**EXERCISE DESCRIPTION:**
Format everything in the entries from the line containing "Accept All Cookies (371, 1093)" down to the end of the entries as a numbered list, leaving out blank lines. Leave the pictures out of your answer.
START EXERCISE INPUTS
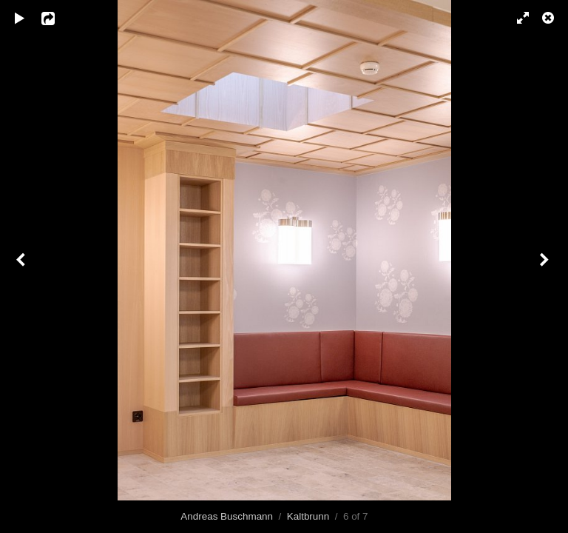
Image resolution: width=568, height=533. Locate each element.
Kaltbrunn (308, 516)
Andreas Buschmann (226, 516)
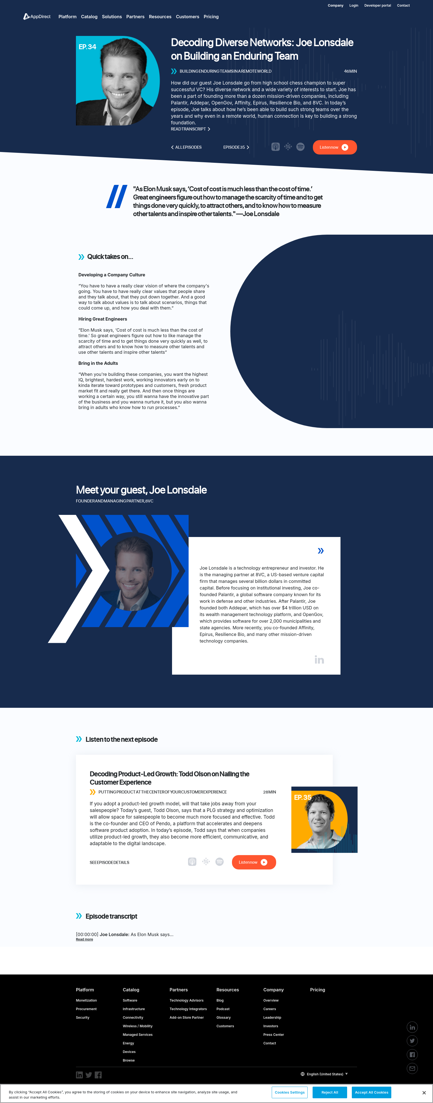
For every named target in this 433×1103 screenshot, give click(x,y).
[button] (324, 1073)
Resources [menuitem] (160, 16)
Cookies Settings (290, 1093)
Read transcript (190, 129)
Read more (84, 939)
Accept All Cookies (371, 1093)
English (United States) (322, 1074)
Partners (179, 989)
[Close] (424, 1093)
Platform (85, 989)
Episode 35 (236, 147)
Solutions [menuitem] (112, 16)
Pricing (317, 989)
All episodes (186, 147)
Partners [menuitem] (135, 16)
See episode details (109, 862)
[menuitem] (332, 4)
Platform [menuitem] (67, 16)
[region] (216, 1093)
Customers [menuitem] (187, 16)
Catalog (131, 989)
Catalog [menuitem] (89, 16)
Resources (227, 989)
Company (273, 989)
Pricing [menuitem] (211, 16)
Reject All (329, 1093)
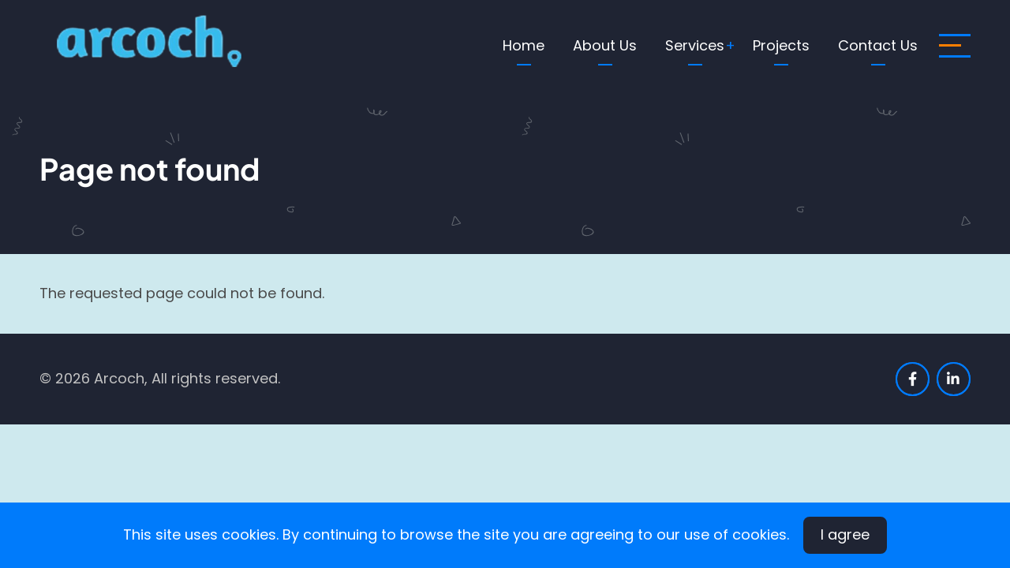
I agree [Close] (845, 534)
END EXERCISE INPUTS
**OUTPUT OF THE TASK:**
1. Accept All Cookies (371, 1093)
2. English (United States) (322, 1074)
3. Partners (179, 989)
4. [Close] (424, 1093)
5. Platform (85, 989)
6. Episode 35 (236, 147)
7. Solutions [menuitem] (112, 16)
8. Pricing (317, 989)
9. All episodes (186, 147)
10. Partners [menuitem] (135, 16)
11. See episode details (109, 862)
12. [menuitem] (332, 4)
13. Platform [menuitem] (67, 16)
14. [region] (216, 1093)
15. Customers [menuitem] (187, 16)
16. Catalog (131, 989)
17. Catalog [menuitem] (89, 16)
18. Resources (227, 989)
19. Company (273, 989)
20. Pricing [menuitem] (211, 16)
21. Reject All (329, 1093)
22. I agree [Close] (845, 534)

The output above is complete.